::: DATA TO USE :::
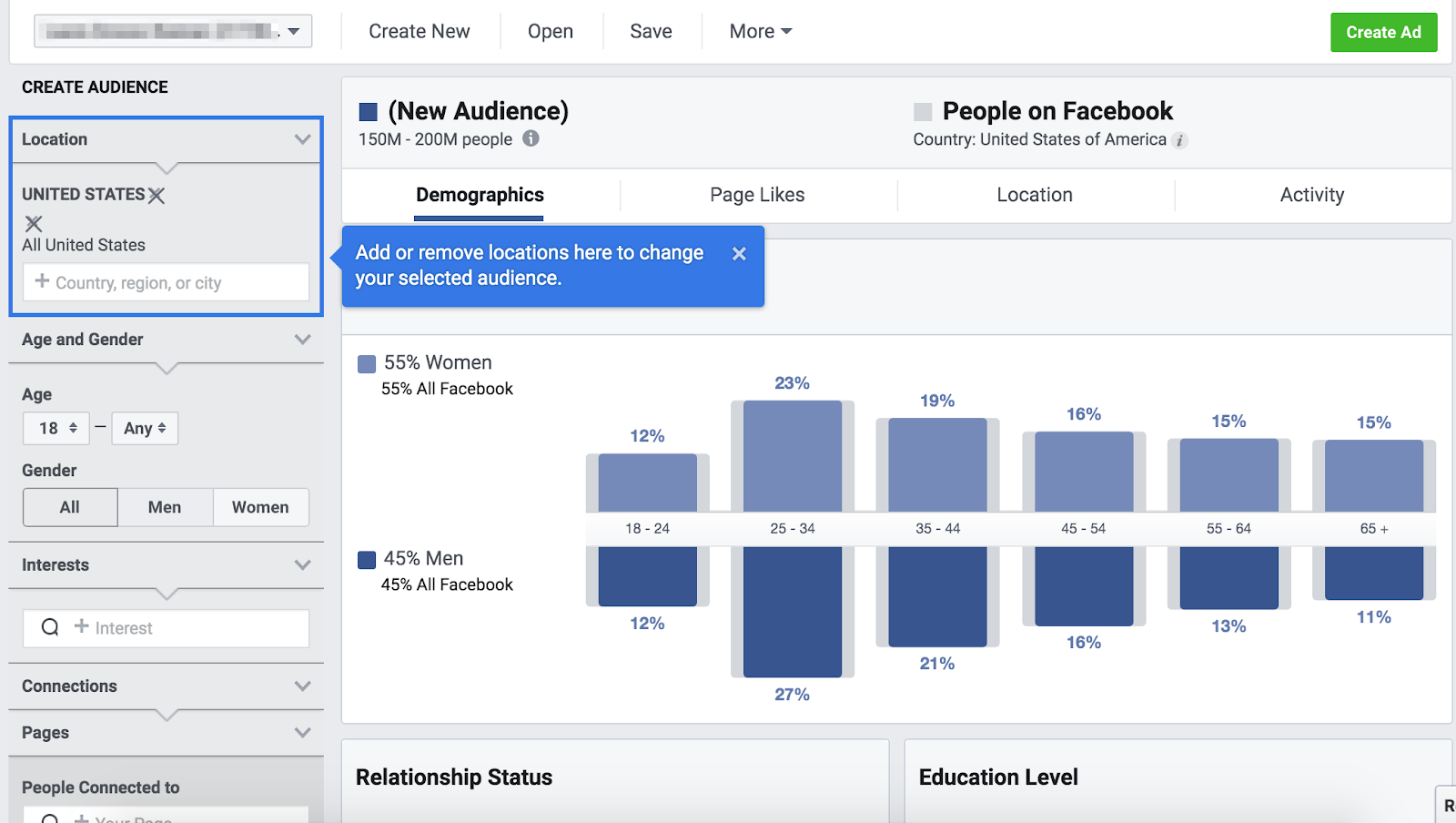This screenshot has height=823, width=1456.
Task: Remove United States country tag
Action: [x=157, y=195]
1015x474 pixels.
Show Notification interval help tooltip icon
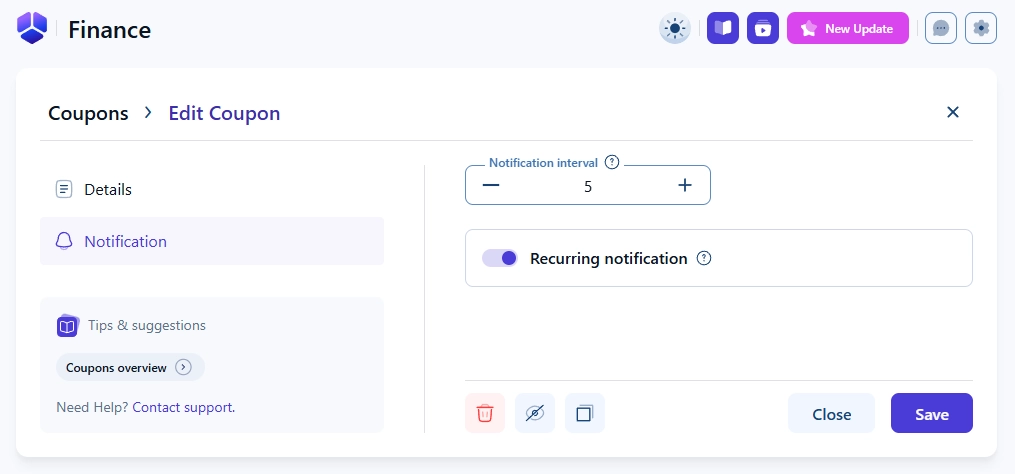(x=613, y=162)
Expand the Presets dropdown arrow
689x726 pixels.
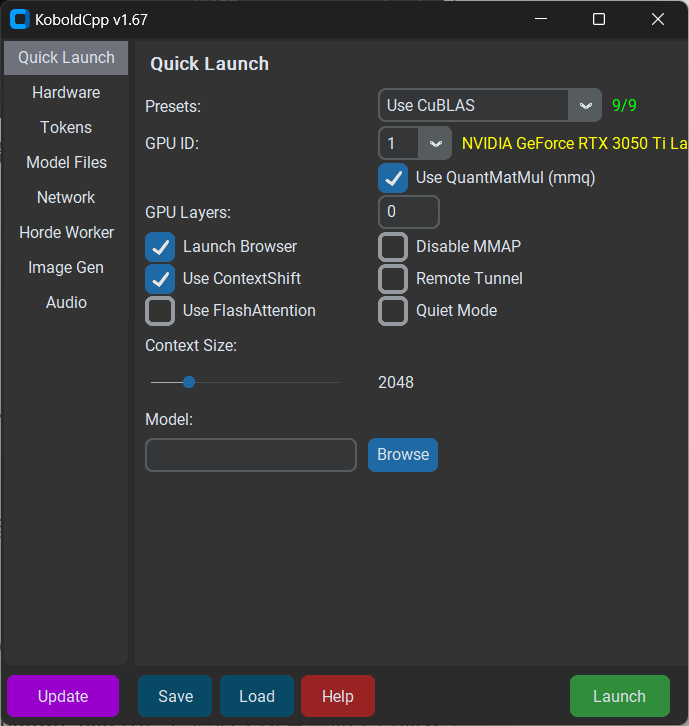tap(585, 105)
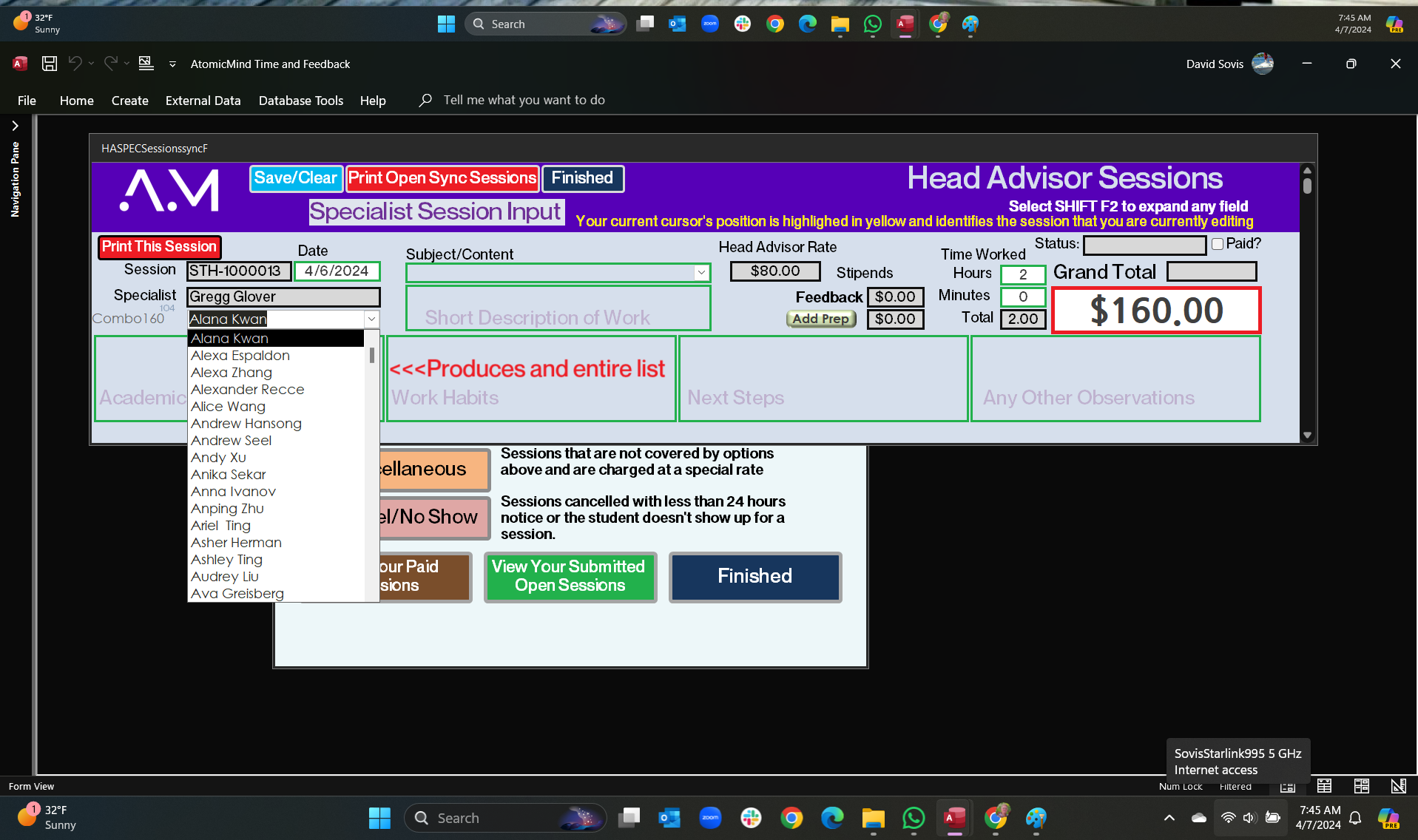Open WhatsApp from the bottom taskbar
Screen dimensions: 1418x840
click(x=914, y=818)
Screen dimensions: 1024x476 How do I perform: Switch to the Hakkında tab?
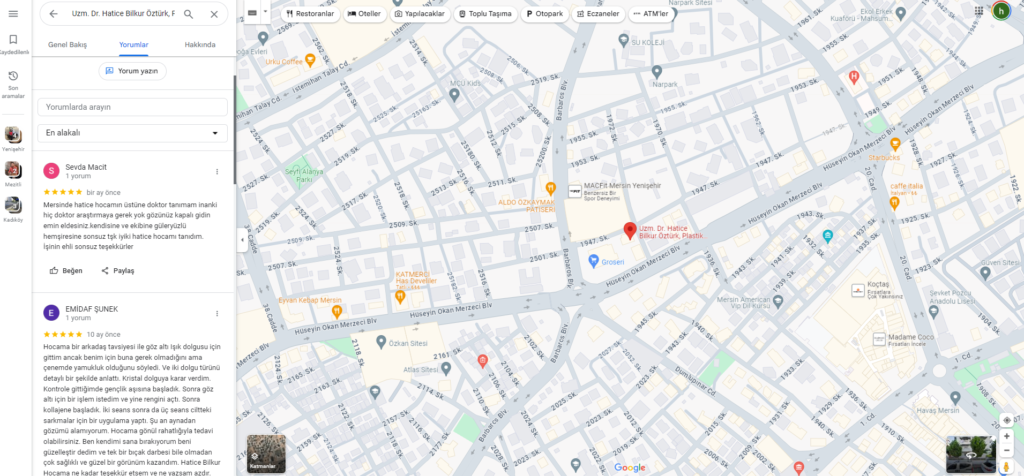(200, 44)
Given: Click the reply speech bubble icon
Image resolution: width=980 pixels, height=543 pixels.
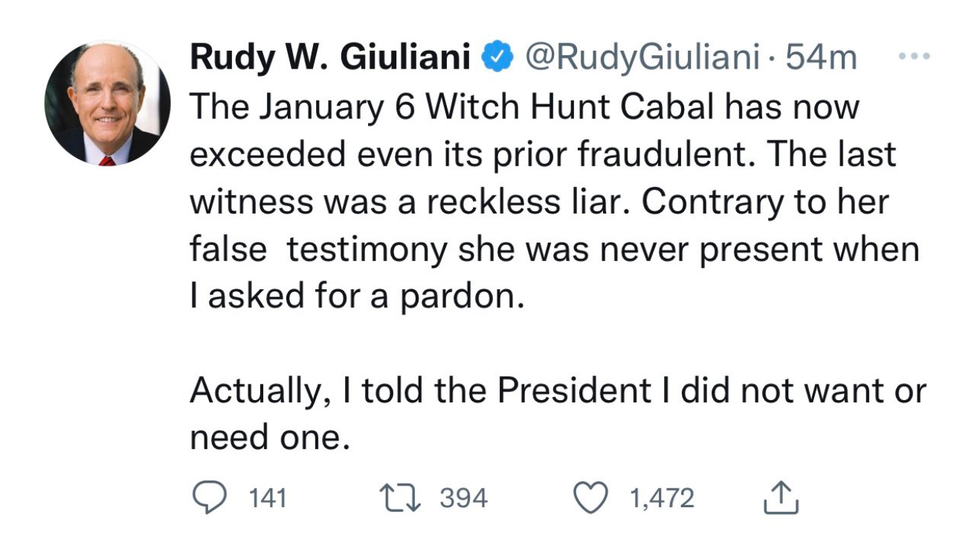Looking at the screenshot, I should [x=207, y=497].
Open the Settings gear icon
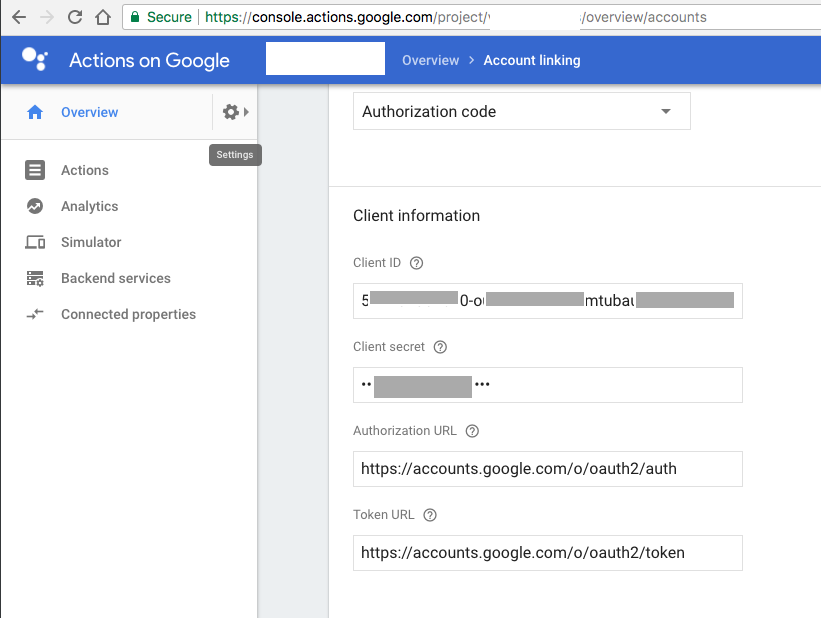This screenshot has width=821, height=618. pos(231,112)
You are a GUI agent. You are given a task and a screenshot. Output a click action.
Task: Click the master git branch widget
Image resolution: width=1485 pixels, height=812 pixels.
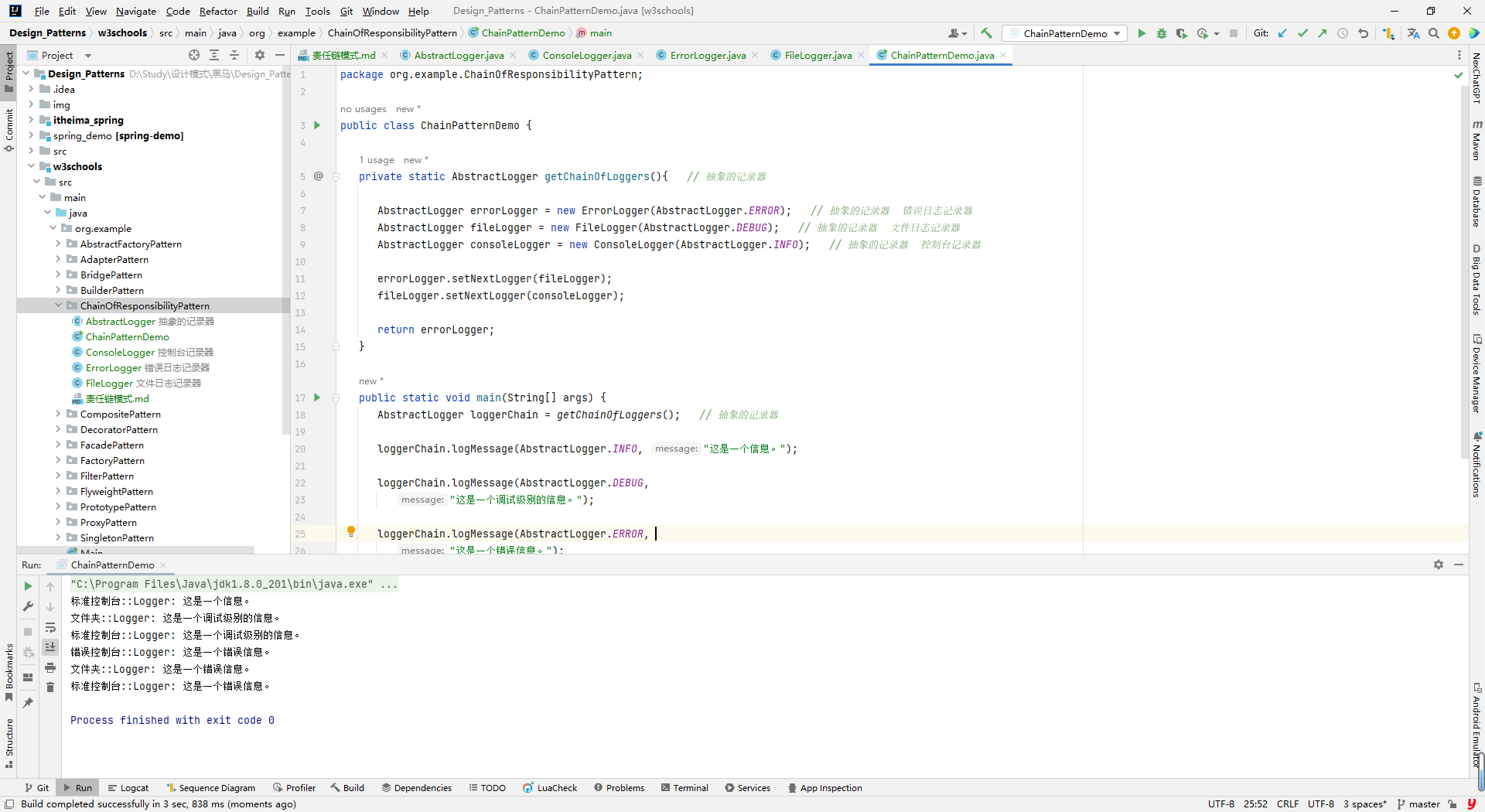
:::
§ **WORK TASK**: Working from the line containing "Show Notification interval help tooltip icon" to the last line of the data, retype every line exactly, both ends included, and leave out all pictures.

§ **FINISHED TASK**:
Show Notification interval help tooltip icon
(x=613, y=162)
Expand the Presets dropdown arrow
689x726 pixels.
tap(585, 105)
Open WhatsApp from the bottom taskbar
Screen dimensions: 1418x840
click(x=914, y=818)
Screen dimensions: 1024x476 How do I perform: Switch to the Hakkında tab?
(200, 44)
Given: Click the reply speech bubble icon
Image resolution: width=980 pixels, height=543 pixels.
Looking at the screenshot, I should [x=207, y=497].
Open the Settings gear icon
This screenshot has width=821, height=618. pos(231,112)
You are a GUI agent. You are given a task and a screenshot. Output a click action.
Task: Click the master git branch widget
Image resolution: width=1485 pixels, height=812 pixels.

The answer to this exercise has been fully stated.